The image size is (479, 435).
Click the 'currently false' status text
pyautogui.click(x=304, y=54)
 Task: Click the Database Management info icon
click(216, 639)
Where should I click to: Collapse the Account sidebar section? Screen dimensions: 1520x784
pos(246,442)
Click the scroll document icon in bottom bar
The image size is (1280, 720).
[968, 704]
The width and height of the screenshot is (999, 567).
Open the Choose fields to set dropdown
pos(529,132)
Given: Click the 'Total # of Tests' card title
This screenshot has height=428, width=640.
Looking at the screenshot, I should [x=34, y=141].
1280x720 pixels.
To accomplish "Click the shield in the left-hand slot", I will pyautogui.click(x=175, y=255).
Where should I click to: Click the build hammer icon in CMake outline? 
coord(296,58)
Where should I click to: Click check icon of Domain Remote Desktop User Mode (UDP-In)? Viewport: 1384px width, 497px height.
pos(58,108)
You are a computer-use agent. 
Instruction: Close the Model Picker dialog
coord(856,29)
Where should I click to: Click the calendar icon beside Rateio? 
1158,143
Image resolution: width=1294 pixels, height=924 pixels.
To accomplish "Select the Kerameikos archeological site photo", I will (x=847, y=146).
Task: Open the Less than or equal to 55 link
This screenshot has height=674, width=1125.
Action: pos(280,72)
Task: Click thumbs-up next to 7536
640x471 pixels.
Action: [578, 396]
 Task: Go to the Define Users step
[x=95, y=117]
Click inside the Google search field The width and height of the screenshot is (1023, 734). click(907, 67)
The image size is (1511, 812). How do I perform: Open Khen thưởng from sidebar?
━━━━━━━━━━━━━━━━
*DIRECTIONS*
Go through the data above and find the lines with the word "will". Copy each of those lines.

*OUTPUT OF THE TASK*
To accomplish "Click the shield in the left-hand slot", I will pyautogui.click(x=175, y=255).
To accomplish "Select the Kerameikos archeological site photo", I will (x=847, y=146).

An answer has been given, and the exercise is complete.